The following list of attachments were retrieved from the emails provided.
AmericanExpress.html
'Bill Payment_000010818.xls'
'dawning wall up.zip'
fax000497762.zip
Based on our previous analysis of the malicious attachment files, we can use Wireshark and NetworkMiner to look for any indicators that are related to one of these files. In NetworkMiner under the hosts tab, I started by identifying the infected endpoint. I can see a single Windows machine in the internal private network for the organization.

Next, under the sessions tab I can see a session between the infected Windows host and one of the FQDN’s identified earlier in the malicious JavaScript for question ten.

In NetworkMiner under the files tab, I can also see that three executables disguised as GIF files were downloaded from the FQDN found in the malicious JavaScript.

In Wireshark, I can filter for the IP address of the FQDN and follow the TCP stream. In the TCP stream, I can see that the first packet downloads an Windows/DOS executable file (note the MZ header) disguised as a GIF file.

Looking at the malicious JavaScript from earlier we can also see that the URL syntax structure matches the one seen in Wireshark.


This indicates that the victim opened the “fax000497762.zip” email attachment, which contained the malicious JavaScript.
16. c41-MTA5.pcap: The opened attachment wrote multiple files to the TEMP folder. Provide the name of the first file written to the disk?
Analyzing the malicious JavaScript, I can see that once the HTTP GET request is successful, the “saveToFile()” file function is used with the parameters seen below.

The filename is compromised of the value stored in “fn” variable, the current value of “n” variable and the string “.exe”. I can see that the “n” variable is used in the first for loop and the “fn” variable contains a static string value.

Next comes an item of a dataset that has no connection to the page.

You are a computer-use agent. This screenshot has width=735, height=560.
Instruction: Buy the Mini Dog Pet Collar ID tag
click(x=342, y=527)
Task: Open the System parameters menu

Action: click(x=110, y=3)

Since this is the first file, the “n” variable will be set to 1. The “fn” variable will then be concatenated with “n” and “.exe” to provide the following filename:
%TEMP%\7997551.exe
17. c41-MTA5.pcap: One of the written files to the disk has the following md5 hash “35a09d67bee10c6aff48826717680c1c”; Which registry key does this malware check for its existence?
To analyze the malicious Portable Executable (PE) file, I used pestudio but if you are working on a Linux machine you can use pev tools instead. Unlike some other tools, pestudio attempts to determine if a file is malicious based on certain “indicators” it may have.

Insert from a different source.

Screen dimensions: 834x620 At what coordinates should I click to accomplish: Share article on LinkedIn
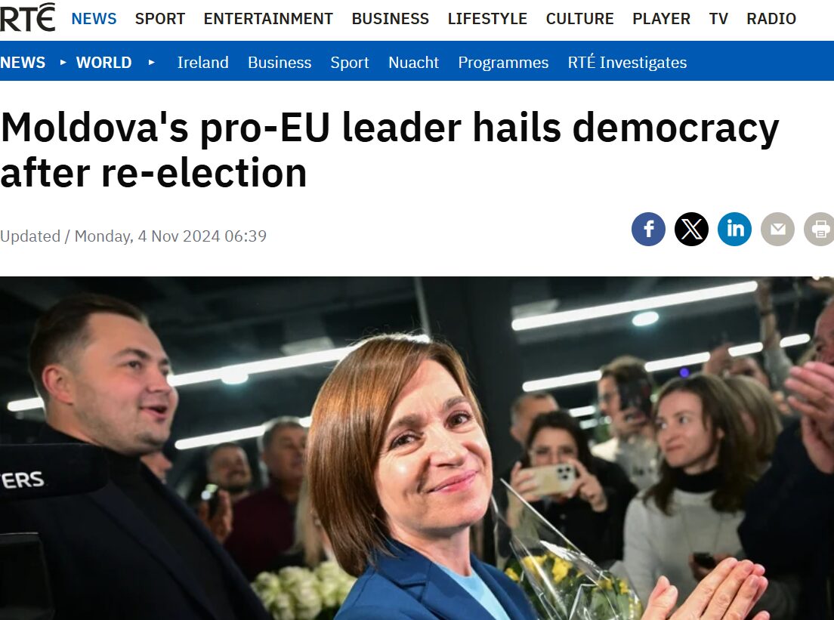pos(734,229)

If I look at some of the top indicators found by pestudio, I can see that the malicious file is referencing some suspicious strings. I can look at the strings found by pestudio and organize them based on size.

I can see an unusual string that matches the answer format for this challenge and is the registry key used by the malware to check for its existence. You could also find this same string using “pestr” from pev tools.
pestr pe-file

18. c41-MTA5.pcap: One of the written files to the disk has the following md5 hash “e2fc96114e61288fc413118327c76d93” sent an HTTP post request to “upload.php” page. Provide the webserver IP. (IP is not in PCAP)
I can take the MD5 hash provided and submit it to hybrid-analysis. Looking at the last report for 2015, I can see that the PE executable for this hash made two HTTP POST requests to “upload.php” page hosted on the webserver IP seen below.

19. c41-MTA5.pcap: The malware initiated callback traffic after the infection. Provide the IP of the destination server.
In Wireshark, I can navigate to “Statistics > Conversations > TCP” and sort the conversations by highest number of packets.

I can see that a large number of packets were exchanged between the infected host and the IP address highlighted above over port 80. In Wireshark, I filtered for the IP address and http traffic.
ip.addr == 109.68.191.31 && http
I can see a HTTP GET request is made from the infected machine to download a suspicious file.

If we look at the HTTP objects in Wireshark, we can see there is a large volume of suspicious traffic associated with this IP address, which is likely post-infection traffic..

Closing Remarks
I found this challenge was great for practicing with NetworkMiner, Wireshark and Hybrid-Analysis. I also really enjoyed working through the emails and PCAP challenge to understand how the Windows VM became infected. Thank you for reading till the end and keep hacking 😄!